Learn about projects in Uganda and East Africa contributed to by staff at LSHTM and MRC/UVRI.
The Good Schools Study
Contacts: Dr Karen Devries, Dipak Naker
Partners: Raising Voices, UCL-IoE and Makerere University
Major donors: MRC/DfiD/Wellcome Trust (Joint Global Health Trials Scheme, MR/L004321/1, to K Devries), Hewlett Foundation, The Oak Foundation, The Sigrid Rausuing Trust and American Jewish World Service (to D Naker)
Reducing violence in Ugandan primary schools. One of the first cluster-randomised controlled trials of an intervention to reduce violence from school staff to students. The study also included qualitative research, a process evaluation and economic evaluation.
One of the most common forms of violence against children in East Africa is physical violence perpetrated by school staff, but no interventions to reduce this violence have been rigorously evaluated for effectiveness. The Good School Toolkit, developed by Ugandan NGO Raising Voices, aims to reduce this and other violence against children in schools. In 2012, Raising Voices approached LSHTM for assistance to evaluate the impact of the Good School Toolkit in Ugandan primary schools.
Protecting children with disabilities
Contacts: Dr Karen Devries
Partners and donors: Plan International, Plan International Malawi, Plan International Uganda, Plan International Norway, Plan International Finland, Plan International UK
Protecting children with disabilities.
Plan International has commissioned us to conduct research to:
- assess to what extent children with disabilities are included in community-based child protection mechanisms;
- identify the barriers and enablers to inclusion within these mechanisms;
- make practical recommendations to Plan International, governments and other key stakeholders for more inclusive practice.
Promoting inclusion in decent work for Ugandan young people
Contacts: Dr Karen Devries
Partners: Makerere University, UCL
Developing an evidence base and platform for action around how violence in childhood and adolescence affects child labour, participation in skills programmes and employment outcomes in Uganda.
This study will use international as well as Ugandan data and combines analysis of existing quantitative data with primary qualitative data collection.
POPVAC
Contacts: Alison Elliott
Partners and donors: Medical Research Council (MRC)
How people respond to vaccines, and how well they work, varies between populations. POPVAC’s goal is to understand these differences in order to identify strategies of improving vaccine effectiveness. The POPVAC projects - A, B, C - are a set of three, linked clinical trials which share core elements of study design and procedures, allowing comparison of outcomes across projects.
Pilot Trial of Good School Toolkit for secondary schools
Contacts: Dr Karen Devries, Dipak Naker
Partners: Raising Voices
Donors: Medical Research Council (to K Devries)
Pilot RCT of a complex violence prevention intervention.
The Good School Toolkit, developed by Ugandan NGO Raising Voices, reduces violence from school staff to students, and peer violence between students, in Ugandan primary schools.

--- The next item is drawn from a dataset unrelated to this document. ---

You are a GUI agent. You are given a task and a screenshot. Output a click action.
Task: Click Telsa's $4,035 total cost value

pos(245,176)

Maternal Healthcare Markets Evaluation Team (MET)
Contacts: Dr Caroline Lynch, Professor Catherine Goodman
Partners and donors: MSD, through its MSD for Mothers programme
We conduct multidisciplinary research on the role of the private and public health sectors in delivering maternal and reproductive health care.

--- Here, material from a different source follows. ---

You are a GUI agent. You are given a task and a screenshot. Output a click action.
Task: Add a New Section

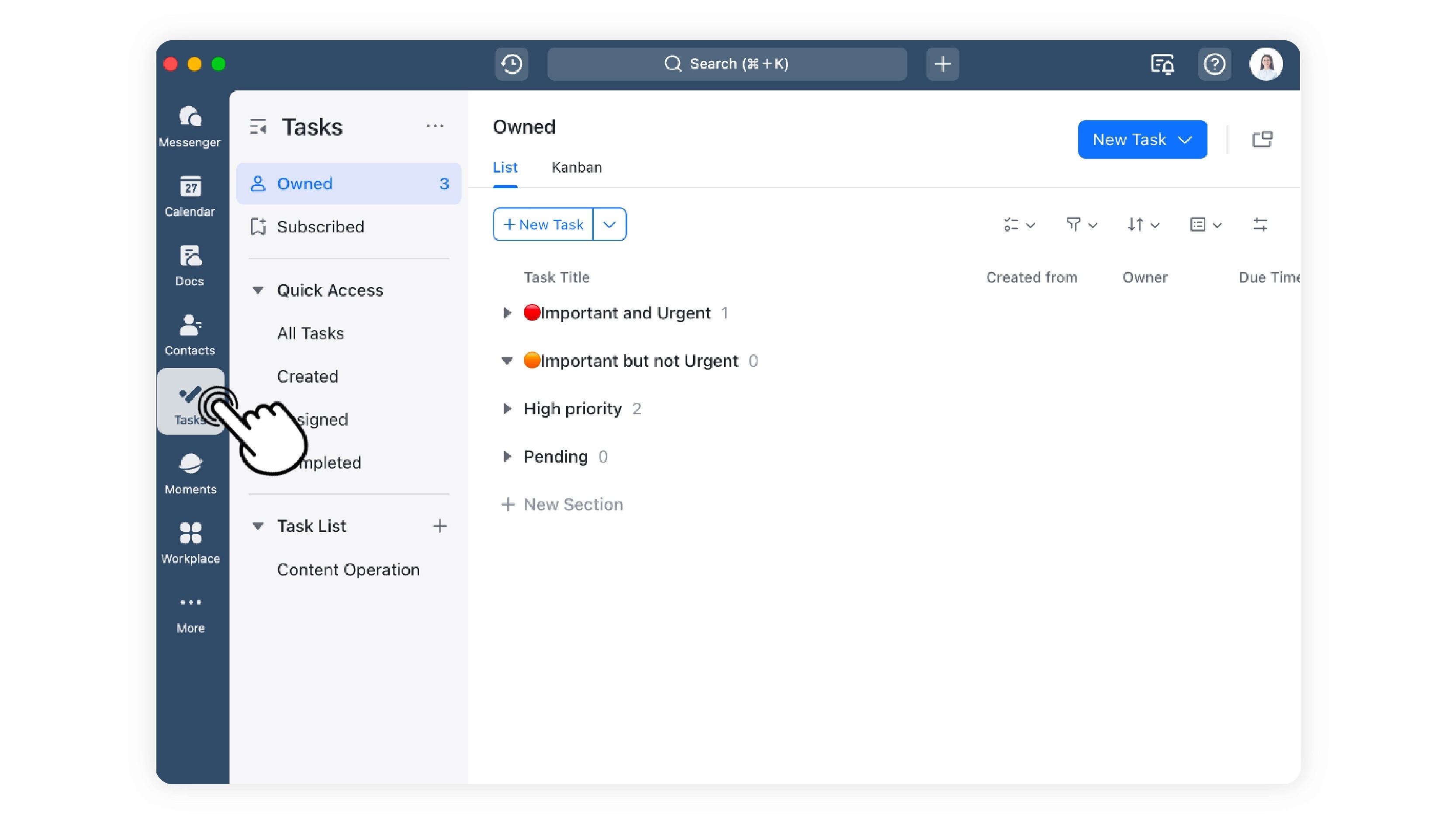(x=562, y=504)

Our evaluations are generating evidence on the use, quality, equity and market dynamics of private maternal health services, and whether interventions such as social franchising can increase access to lifesaving care for all women.
LINEA: Learning Initiative on Norms, Exploitation and Abuse
Contacts: Ana Buller, Lottie Howard-Merrill, Marjorie Pichon, Nambusi Kyegombe, Joyce Wamoyi
Exploring the potential of communities and social norms to prevent violence against and exploitation of children and adolescents.
The Learning Initiative on Norms, Exploitation and Abuse (LINEA) is an international and multi-pronged project exploring how social norm theory can be used to prevent the sexual abuse and exploitation of children and adolescents globally. Centring adolescent girls, LINEA aims to provide an alternative to research and programmes, which have traditionally focussed on providing girls with skills and information. Instead, LINEA aims to better understand and address the interdependence of human behaviour and the structural realities that shape the individual experience of adolescent girls. LINEA was established in 2014 and is nested within Gender Violence and Health Centre (GHVC) at LSHTM.
Child Protection Research Group
Contacts: Karen Devries, Clare Tanton, Louise Knight, Camilla Fabbri, Ellen Turner, Amiya Bhati
Partners and donors: UK MRC, DfID, Wellcome Trust, UBS Foundation, Save the Children, Plan International, Graines de Paix, and Raising Voices, Makerere University, the AfriChild Center, MRC-UVRI Uganda
Bringing a public health approach to prevention of violence in childhood and adolescence, and to improving child protection internationally. We conduct research to understand the causes and consequences of violence; to develop, adapt and evaluate interventions to reduce violence; and to improve research methodology in the field of child protection.